## WHAT YOU NEED TO DO
What you write must match exactly the lines from the one with "You are a GUI" through the last line of the material below.

## STORED DATA

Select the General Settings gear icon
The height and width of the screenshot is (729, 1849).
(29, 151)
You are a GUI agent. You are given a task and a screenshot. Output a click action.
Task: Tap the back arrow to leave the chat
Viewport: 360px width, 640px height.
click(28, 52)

## TASK SOLUTION
You are a GUI agent. You are given a task and a screenshot. Output a click action.
Task: Tap the back arrow to leave the chat
Viewport: 360px width, 640px height.
click(28, 52)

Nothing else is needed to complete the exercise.